Two Phase I trials conducted by Novavax in healthy adults administered with A/H5N1 avian influenza vaccine candidate, either alone or with one of two undisclosed adjuvants, have met primary objectives.
The randomised, observer-blind trials demonstrated the safety and immunogenicity of differing doses of the vaccine, achieved statistically significant adjuvant effects on the immune responses and observed no vaccine-related serious adverse events.
Novavax president and CEO Stanley Erck said the results demonstrate that the company can produce antigens from avian influenza strains that are at least as immunogenic as any other described in published results to date.
"Importantly, as we accelerate our development activities, these results give us tremendous flexibility for pursuing pandemic vaccine products, including vaccines directed at population segments that are sensitive to adjuvant use," Erck said.
The two dose-ranging, placebo-controlled trials were carried out under the US Department of Health and Human Services’ Biomedical Advanced Research and Development Authority contract.
The hemagglutination inhibition assay responses against the vaccine virus at day 42 indicated that the adjuvanted vaccines stimulated strong immunogenicity at even the lowest (3.75µg) dose tested.
Both the trials satisfy CBER criteria for accelerated approval since the unadjuvanted vaccine elicited HAI titers = 40 in >82% of subjects at a dose of 45µg.
The HAI titers =40 in more than 52% of subjects against the drifted virus were also elicited by the unadjuvanted vaccine.

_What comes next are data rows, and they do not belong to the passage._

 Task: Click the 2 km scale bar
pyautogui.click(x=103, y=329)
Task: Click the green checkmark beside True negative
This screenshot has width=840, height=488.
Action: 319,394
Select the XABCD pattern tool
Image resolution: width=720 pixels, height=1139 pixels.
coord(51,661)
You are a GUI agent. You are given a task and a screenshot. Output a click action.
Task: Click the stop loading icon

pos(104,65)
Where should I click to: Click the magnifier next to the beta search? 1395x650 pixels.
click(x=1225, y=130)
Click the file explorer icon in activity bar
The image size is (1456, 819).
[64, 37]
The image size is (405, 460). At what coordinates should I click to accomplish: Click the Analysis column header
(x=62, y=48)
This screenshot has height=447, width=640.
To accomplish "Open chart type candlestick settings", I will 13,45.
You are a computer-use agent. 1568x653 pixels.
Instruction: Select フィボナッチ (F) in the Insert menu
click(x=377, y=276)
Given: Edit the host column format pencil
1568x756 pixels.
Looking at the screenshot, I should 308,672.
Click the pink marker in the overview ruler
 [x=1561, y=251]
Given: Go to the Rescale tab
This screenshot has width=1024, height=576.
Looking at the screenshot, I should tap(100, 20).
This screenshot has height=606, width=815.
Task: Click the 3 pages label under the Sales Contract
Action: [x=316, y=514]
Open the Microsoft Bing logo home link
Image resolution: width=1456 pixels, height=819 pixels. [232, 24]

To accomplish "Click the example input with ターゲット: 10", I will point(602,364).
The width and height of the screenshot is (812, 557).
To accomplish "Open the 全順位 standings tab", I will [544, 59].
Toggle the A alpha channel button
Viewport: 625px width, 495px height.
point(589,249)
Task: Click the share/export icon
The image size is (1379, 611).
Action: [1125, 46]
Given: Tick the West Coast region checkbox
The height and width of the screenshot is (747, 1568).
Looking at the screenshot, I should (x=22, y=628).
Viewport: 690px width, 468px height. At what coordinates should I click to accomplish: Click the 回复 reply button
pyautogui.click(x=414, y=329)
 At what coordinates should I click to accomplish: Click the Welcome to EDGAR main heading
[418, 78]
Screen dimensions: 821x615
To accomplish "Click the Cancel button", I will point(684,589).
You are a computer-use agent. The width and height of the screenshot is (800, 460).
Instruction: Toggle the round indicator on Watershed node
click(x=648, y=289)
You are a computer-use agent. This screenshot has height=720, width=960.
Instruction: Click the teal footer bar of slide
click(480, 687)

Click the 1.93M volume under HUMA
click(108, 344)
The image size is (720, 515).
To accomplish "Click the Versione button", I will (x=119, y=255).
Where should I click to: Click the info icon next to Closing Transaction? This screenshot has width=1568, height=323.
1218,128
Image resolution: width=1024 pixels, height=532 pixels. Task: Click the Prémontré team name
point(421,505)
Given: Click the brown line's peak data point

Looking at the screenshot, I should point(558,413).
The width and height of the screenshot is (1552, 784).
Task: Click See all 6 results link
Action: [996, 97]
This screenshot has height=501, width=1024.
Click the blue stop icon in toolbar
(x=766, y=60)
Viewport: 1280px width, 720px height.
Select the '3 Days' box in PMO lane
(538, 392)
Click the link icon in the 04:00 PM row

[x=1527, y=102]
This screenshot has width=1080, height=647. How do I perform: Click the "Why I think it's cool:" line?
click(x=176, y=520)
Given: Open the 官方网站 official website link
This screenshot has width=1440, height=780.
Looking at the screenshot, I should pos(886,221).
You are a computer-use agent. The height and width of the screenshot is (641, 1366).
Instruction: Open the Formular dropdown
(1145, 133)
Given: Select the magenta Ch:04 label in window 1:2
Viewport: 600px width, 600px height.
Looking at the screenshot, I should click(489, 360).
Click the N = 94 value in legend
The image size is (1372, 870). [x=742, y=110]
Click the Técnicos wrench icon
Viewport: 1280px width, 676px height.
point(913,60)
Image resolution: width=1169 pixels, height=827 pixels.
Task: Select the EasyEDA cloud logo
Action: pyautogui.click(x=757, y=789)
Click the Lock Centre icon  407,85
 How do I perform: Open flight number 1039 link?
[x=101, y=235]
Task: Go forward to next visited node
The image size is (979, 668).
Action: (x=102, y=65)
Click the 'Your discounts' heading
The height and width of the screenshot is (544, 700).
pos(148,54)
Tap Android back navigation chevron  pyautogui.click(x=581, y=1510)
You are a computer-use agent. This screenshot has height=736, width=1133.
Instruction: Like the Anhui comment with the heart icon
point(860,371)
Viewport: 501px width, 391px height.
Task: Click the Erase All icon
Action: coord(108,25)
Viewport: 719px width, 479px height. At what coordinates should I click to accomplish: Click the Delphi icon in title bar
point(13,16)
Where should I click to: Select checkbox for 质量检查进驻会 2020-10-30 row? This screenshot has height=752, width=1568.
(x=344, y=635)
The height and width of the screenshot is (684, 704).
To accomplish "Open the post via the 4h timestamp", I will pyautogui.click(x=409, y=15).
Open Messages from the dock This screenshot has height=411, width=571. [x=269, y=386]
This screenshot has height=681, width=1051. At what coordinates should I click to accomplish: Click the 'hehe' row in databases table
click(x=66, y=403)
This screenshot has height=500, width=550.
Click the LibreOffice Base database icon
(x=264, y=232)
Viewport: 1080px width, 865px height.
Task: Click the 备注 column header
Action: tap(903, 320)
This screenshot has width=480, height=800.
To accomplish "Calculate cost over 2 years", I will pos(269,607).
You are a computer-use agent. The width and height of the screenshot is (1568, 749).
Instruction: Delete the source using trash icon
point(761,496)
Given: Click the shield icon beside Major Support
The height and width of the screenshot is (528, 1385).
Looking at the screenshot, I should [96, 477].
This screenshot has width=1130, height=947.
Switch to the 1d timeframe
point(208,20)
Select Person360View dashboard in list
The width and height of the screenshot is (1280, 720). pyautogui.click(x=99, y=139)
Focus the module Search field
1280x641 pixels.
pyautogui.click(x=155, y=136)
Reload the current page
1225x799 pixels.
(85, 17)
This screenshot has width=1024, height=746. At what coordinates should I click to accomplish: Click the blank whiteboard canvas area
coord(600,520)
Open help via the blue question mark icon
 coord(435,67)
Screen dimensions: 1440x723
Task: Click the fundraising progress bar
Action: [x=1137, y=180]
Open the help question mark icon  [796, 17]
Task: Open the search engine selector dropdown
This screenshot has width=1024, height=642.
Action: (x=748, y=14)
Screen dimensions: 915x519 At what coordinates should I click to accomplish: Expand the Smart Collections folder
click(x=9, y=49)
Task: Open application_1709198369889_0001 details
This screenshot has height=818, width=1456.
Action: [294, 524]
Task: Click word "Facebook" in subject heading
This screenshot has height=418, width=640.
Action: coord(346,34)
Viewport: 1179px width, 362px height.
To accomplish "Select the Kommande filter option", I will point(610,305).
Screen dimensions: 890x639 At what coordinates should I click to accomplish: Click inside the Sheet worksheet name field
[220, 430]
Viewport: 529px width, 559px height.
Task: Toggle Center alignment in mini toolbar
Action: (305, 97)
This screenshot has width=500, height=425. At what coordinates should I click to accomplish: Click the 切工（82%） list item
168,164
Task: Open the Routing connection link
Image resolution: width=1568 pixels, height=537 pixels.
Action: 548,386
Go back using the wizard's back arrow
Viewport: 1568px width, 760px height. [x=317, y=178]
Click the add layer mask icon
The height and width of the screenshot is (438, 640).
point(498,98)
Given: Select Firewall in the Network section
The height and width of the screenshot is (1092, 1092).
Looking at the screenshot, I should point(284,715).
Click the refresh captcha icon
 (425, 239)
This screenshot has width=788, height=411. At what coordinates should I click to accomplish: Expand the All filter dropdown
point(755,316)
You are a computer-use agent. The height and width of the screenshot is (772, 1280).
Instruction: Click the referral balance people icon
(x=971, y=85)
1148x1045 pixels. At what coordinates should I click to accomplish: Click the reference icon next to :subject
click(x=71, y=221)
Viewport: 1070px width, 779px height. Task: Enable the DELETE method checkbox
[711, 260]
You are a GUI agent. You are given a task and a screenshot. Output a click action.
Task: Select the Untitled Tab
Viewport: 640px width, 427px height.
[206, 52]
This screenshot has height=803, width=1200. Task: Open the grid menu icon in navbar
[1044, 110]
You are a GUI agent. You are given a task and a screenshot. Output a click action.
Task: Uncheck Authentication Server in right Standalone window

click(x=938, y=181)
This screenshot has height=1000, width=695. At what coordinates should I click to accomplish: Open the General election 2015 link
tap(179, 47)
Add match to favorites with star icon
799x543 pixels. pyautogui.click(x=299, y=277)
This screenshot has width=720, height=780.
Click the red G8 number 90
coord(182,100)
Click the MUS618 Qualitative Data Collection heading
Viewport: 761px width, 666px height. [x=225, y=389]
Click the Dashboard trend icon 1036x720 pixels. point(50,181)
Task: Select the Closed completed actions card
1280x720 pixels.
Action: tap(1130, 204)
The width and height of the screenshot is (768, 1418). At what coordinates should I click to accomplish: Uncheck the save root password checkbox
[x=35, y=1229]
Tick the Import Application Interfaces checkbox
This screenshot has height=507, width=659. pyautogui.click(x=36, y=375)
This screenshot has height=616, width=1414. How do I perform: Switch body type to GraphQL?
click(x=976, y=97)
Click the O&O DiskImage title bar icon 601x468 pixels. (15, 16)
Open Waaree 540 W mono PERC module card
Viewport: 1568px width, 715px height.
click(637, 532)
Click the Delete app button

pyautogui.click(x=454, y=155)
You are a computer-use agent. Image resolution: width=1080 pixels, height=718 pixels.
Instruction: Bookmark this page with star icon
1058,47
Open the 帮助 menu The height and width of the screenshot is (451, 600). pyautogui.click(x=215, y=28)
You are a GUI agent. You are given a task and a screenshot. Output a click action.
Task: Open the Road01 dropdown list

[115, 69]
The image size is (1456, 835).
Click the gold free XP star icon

Novavax senior vice president and chief medical officer Dr Gregory Glenn said; "We have reviewed the preliminary top-line results of these trials and believe that achieving similar immune responses to our vaccine in future clinical trials, regardless of which of the two adjuvants is used, if any, would meet the immunogenicity criteria for accelerated approval of a pandemic influenza vaccine set by CBER."